⟨

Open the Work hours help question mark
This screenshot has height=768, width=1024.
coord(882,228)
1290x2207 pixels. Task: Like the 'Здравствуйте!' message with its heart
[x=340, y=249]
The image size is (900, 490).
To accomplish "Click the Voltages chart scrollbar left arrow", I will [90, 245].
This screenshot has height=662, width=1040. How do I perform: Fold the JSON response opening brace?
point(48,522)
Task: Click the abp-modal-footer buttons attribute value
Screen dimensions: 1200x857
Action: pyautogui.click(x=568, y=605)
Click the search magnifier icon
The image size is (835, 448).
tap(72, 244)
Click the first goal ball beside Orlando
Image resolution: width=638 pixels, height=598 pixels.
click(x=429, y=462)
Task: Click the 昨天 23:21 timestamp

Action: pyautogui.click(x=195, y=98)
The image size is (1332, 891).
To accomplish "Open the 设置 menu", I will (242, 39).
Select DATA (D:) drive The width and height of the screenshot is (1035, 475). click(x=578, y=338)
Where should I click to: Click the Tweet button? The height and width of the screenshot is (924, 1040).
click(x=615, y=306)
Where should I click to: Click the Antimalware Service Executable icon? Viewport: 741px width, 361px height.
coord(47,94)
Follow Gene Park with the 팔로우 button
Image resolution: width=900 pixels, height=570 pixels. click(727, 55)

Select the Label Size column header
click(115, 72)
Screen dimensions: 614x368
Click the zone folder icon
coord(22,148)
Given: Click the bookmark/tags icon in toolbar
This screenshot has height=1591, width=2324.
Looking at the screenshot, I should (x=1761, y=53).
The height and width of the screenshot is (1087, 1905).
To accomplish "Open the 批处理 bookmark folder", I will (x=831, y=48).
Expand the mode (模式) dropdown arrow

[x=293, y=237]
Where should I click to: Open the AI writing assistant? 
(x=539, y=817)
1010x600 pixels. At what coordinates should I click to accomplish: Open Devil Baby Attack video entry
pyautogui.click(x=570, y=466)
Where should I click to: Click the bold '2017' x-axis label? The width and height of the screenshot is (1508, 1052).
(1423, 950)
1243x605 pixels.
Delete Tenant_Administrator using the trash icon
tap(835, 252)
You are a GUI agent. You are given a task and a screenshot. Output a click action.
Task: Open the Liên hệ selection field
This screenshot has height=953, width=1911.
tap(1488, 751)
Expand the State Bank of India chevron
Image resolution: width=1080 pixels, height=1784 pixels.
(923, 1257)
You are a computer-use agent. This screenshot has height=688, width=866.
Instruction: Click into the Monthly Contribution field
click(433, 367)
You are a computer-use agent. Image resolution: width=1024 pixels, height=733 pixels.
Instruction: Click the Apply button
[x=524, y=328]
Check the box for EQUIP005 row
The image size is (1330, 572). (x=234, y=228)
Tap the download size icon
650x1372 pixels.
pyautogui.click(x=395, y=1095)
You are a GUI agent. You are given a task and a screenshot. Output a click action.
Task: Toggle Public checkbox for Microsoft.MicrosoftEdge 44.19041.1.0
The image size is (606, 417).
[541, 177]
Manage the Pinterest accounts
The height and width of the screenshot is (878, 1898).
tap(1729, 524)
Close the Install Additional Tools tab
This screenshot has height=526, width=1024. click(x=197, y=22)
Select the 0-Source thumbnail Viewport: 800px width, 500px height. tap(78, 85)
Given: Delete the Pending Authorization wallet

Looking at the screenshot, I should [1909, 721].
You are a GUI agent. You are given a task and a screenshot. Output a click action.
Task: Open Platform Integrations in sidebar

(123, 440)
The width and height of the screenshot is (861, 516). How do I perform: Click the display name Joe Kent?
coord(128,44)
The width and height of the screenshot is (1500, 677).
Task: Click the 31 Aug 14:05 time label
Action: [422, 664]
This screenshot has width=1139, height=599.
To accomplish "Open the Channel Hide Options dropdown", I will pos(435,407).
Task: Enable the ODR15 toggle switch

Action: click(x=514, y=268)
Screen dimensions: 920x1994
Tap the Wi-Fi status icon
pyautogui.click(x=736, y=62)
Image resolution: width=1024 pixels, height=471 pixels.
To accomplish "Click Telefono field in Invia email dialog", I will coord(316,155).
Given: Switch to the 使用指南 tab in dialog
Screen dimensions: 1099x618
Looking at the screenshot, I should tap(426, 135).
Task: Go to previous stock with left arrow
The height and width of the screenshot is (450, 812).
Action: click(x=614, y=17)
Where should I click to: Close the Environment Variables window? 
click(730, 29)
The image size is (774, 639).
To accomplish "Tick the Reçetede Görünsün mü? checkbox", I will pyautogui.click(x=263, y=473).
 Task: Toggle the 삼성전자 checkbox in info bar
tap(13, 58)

⟩

Repeat the lines above with every word intact.

# ANSWER TO THIS EXERCISE
Open the Work hours help question mark
This screenshot has height=768, width=1024.
coord(882,228)
1290x2207 pixels. Task: Like the 'Здравствуйте!' message with its heart
[x=340, y=249]
The image size is (900, 490).
To accomplish "Click the Voltages chart scrollbar left arrow", I will [90, 245].
This screenshot has height=662, width=1040. How do I perform: Fold the JSON response opening brace?
point(48,522)
Task: Click the abp-modal-footer buttons attribute value
Screen dimensions: 1200x857
Action: pyautogui.click(x=568, y=605)
Click the search magnifier icon
The image size is (835, 448).
tap(72, 244)
Click the first goal ball beside Orlando
Image resolution: width=638 pixels, height=598 pixels.
click(x=429, y=462)
Task: Click the 昨天 23:21 timestamp

Action: pyautogui.click(x=195, y=98)
The image size is (1332, 891).
To accomplish "Open the 设置 menu", I will (242, 39).
Select DATA (D:) drive The width and height of the screenshot is (1035, 475). click(x=578, y=338)
Where should I click to: Click the Tweet button? The height and width of the screenshot is (924, 1040).
click(x=615, y=306)
Where should I click to: Click the Antimalware Service Executable icon? Viewport: 741px width, 361px height.
coord(47,94)
Follow Gene Park with the 팔로우 button
Image resolution: width=900 pixels, height=570 pixels. click(727, 55)

Select the Label Size column header
click(115, 72)
Screen dimensions: 614x368
Click the zone folder icon
coord(22,148)
Given: Click the bookmark/tags icon in toolbar
This screenshot has height=1591, width=2324.
Looking at the screenshot, I should (x=1761, y=53).
The height and width of the screenshot is (1087, 1905).
To accomplish "Open the 批处理 bookmark folder", I will (x=831, y=48).
Expand the mode (模式) dropdown arrow

[x=293, y=237]
Where should I click to: Open the AI writing assistant? 
(x=539, y=817)
1010x600 pixels. At what coordinates should I click to accomplish: Open Devil Baby Attack video entry
pyautogui.click(x=570, y=466)
Where should I click to: Click the bold '2017' x-axis label? The width and height of the screenshot is (1508, 1052).
(1423, 950)
1243x605 pixels.
Delete Tenant_Administrator using the trash icon
tap(835, 252)
You are a GUI agent. You are given a task and a screenshot. Output a click action.
Task: Open the Liên hệ selection field
This screenshot has height=953, width=1911.
tap(1488, 751)
Expand the State Bank of India chevron
Image resolution: width=1080 pixels, height=1784 pixels.
(923, 1257)
You are a computer-use agent. This screenshot has height=688, width=866.
Instruction: Click into the Monthly Contribution field
click(433, 367)
You are a computer-use agent. Image resolution: width=1024 pixels, height=733 pixels.
Instruction: Click the Apply button
[x=524, y=328]
Check the box for EQUIP005 row
The image size is (1330, 572). (x=234, y=228)
Tap the download size icon
650x1372 pixels.
pyautogui.click(x=395, y=1095)
You are a GUI agent. You are given a task and a screenshot. Output a click action.
Task: Toggle Public checkbox for Microsoft.MicrosoftEdge 44.19041.1.0
The image size is (606, 417).
[541, 177]
Manage the Pinterest accounts
The height and width of the screenshot is (878, 1898).
tap(1729, 524)
Close the Install Additional Tools tab
This screenshot has height=526, width=1024. click(x=197, y=22)
Select the 0-Source thumbnail Viewport: 800px width, 500px height. tap(78, 85)
Given: Delete the Pending Authorization wallet

Looking at the screenshot, I should [1909, 721].
You are a GUI agent. You are given a task and a screenshot. Output a click action.
Task: Open Platform Integrations in sidebar

(123, 440)
The width and height of the screenshot is (861, 516). How do I perform: Click the display name Joe Kent?
coord(128,44)
The width and height of the screenshot is (1500, 677).
Task: Click the 31 Aug 14:05 time label
Action: [422, 664]
This screenshot has width=1139, height=599.
To accomplish "Open the Channel Hide Options dropdown", I will pos(435,407).
Task: Enable the ODR15 toggle switch

Action: click(x=514, y=268)
Screen dimensions: 920x1994
Tap the Wi-Fi status icon
pyautogui.click(x=736, y=62)
Image resolution: width=1024 pixels, height=471 pixels.
To accomplish "Click Telefono field in Invia email dialog", I will coord(316,155).
Given: Switch to the 使用指南 tab in dialog
Screen dimensions: 1099x618
Looking at the screenshot, I should tap(426, 135).
Task: Go to previous stock with left arrow
The height and width of the screenshot is (450, 812).
Action: click(x=614, y=17)
Where should I click to: Close the Environment Variables window? 
click(730, 29)
The image size is (774, 639).
To accomplish "Tick the Reçetede Görünsün mü? checkbox", I will pyautogui.click(x=263, y=473).
 Task: Toggle the 삼성전자 checkbox in info bar
tap(13, 58)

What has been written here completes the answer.